In occasione di tale giorno "sono organizzati cerimonie, iniziative, incontri e momenti comuni di narrazione dei fatti e di riflessione, in modo particolare nelle scuole di ogni ordine e grado, su quanto è accaduto al popolo ebraico e ai deportati militari e politici italiani nei campi nazisti in modo da conservare nel futuro dell’Italia la memoria di un tragico ed oscuro periodo della storia nel nostro Paese e in Europa, e affinché simili eventi non possano mai più accadere”.

Con nota 30 gennaio 2018 prot. n. 550 il Miur ha trasmesso le “Linee guida nazionali per una didattica della Shoah a scuola” che vengono allegate alla presente direttiva.

Il Miur ha, altresì, realizzato - in collaborazione con l’Unione delle comunità ebraiche italiane - il portale Scuola e Memoria, con lo scopo di fornire ai docenti e agli studenti italiani uno strumento di formazione sui temi della Shoah, dell’antisemitismo e dell’indifferenza nei confronti delle discriminazioni.

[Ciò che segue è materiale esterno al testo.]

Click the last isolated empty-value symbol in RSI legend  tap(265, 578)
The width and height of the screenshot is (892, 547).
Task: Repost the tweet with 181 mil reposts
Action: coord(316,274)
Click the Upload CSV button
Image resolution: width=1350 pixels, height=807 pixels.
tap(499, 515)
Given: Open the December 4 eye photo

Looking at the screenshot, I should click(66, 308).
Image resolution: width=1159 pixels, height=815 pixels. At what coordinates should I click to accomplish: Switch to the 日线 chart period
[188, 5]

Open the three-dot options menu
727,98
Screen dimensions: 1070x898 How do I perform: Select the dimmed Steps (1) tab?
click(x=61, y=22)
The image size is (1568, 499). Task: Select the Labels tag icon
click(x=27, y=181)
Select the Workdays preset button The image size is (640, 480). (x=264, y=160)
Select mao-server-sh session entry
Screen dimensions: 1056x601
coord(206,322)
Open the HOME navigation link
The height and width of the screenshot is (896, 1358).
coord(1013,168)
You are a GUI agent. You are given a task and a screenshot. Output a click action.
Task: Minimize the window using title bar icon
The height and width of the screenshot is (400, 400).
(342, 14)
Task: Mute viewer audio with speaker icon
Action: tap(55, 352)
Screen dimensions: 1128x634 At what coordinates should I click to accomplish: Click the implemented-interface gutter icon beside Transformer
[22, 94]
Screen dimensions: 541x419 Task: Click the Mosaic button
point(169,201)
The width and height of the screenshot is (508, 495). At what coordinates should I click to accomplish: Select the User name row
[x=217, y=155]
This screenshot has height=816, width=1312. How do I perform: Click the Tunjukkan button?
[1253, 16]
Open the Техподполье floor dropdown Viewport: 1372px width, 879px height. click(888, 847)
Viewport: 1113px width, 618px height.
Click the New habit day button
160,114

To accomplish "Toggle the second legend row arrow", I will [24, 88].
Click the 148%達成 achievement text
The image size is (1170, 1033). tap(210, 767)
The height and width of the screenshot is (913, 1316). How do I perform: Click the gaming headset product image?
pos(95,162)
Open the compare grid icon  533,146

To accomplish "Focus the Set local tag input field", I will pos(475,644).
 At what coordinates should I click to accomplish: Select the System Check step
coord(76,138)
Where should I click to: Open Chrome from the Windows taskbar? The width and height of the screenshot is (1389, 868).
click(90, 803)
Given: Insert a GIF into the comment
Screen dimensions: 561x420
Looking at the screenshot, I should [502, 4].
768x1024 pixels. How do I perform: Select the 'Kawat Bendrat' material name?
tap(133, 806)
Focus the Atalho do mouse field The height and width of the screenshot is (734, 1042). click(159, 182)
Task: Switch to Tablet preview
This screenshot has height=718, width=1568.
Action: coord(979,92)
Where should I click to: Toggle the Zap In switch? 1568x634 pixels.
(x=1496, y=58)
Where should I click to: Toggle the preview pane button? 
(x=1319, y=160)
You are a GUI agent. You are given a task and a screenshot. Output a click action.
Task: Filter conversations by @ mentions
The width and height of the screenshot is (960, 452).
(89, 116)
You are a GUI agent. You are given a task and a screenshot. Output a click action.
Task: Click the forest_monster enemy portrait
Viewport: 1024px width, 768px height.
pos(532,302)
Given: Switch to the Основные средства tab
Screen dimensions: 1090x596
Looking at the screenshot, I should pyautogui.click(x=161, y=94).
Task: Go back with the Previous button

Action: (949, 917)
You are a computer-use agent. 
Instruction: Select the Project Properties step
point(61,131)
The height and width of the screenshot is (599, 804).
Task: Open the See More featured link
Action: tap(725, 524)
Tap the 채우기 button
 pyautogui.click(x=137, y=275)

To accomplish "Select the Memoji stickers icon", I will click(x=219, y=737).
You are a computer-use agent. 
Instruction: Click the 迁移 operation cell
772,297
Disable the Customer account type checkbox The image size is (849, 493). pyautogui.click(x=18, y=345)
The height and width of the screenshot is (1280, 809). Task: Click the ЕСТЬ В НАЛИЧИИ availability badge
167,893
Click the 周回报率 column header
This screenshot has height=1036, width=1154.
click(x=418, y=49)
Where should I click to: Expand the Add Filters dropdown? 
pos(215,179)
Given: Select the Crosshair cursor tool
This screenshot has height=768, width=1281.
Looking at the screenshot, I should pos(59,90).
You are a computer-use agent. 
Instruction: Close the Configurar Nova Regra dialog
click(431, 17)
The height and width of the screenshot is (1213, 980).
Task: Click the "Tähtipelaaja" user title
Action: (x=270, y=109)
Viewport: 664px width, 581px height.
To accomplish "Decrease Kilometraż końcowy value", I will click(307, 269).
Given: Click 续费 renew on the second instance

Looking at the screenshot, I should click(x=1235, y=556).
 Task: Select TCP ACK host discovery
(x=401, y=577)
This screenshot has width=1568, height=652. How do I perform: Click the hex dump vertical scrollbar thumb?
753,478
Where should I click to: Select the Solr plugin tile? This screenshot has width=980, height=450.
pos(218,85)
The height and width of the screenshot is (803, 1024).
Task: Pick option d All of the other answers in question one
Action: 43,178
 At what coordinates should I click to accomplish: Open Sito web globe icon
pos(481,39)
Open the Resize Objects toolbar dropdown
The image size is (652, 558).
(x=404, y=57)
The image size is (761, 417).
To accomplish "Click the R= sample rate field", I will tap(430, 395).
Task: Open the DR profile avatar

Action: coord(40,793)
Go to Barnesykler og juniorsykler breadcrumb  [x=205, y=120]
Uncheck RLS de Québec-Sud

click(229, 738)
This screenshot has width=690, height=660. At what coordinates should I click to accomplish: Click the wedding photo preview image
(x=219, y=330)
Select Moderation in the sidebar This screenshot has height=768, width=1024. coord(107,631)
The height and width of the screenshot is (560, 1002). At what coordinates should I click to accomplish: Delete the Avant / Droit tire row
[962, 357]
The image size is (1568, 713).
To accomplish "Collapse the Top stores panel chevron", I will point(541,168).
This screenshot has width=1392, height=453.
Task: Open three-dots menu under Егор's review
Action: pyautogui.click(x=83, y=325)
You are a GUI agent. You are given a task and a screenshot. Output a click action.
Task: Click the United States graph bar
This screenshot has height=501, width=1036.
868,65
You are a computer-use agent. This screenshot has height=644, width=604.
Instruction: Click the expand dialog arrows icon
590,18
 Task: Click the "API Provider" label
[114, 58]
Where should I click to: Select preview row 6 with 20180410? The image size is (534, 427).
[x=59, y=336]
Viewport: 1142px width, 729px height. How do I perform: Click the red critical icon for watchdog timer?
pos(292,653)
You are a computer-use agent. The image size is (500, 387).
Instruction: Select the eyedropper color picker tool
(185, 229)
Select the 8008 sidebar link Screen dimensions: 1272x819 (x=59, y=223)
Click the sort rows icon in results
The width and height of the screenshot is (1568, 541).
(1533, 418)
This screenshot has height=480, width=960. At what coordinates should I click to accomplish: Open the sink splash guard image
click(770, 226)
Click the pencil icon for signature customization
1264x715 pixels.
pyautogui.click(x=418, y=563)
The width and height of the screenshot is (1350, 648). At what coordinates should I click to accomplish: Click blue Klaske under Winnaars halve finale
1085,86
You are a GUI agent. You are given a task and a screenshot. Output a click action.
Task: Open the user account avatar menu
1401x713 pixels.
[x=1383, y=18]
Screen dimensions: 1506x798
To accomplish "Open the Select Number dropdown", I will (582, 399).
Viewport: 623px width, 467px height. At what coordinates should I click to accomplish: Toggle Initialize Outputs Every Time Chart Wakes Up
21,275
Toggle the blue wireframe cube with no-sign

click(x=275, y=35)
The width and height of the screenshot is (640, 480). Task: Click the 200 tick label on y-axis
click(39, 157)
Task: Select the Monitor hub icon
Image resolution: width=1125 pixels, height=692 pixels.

Il sito, consultabile all’indirizzo www.scuolaememoria.it, offre una piattaforma di scambio delle migliori buone pratiche nella didattica della Shoah tra le scuole di tutto il territorio nazionale.

Poiché ricordare è un dovere morale oltre che istituzionale, si invitano i docenti di tutte le sezioni e di tutte le classi ad attivare momenti di narrazione dei fatti e di riflessione su quanto è accaduto, tenuti sempre in debito conto la sensibilità degli alunni e il loro livello di maturità, “al fine di ricordare la Shoah (sterminio del popolo ebraico), le leggi razziali, la persecuzione italiana dei cittadini ebrei, gli italiani che hanno subito la deportazione, la prigionia, la morte, nonché coloro che, anche in campi e schieramenti diversi, si sono opposti al progetto di sterminio, ed a rischio della propria vita hanno salvato altre vite e protetto i perseguitati”.

I Referenti alla legalità e di Educazione civica avranno cura di coordinare, stilare e comunicare con successiva circolare il calendario delle varie iniziative.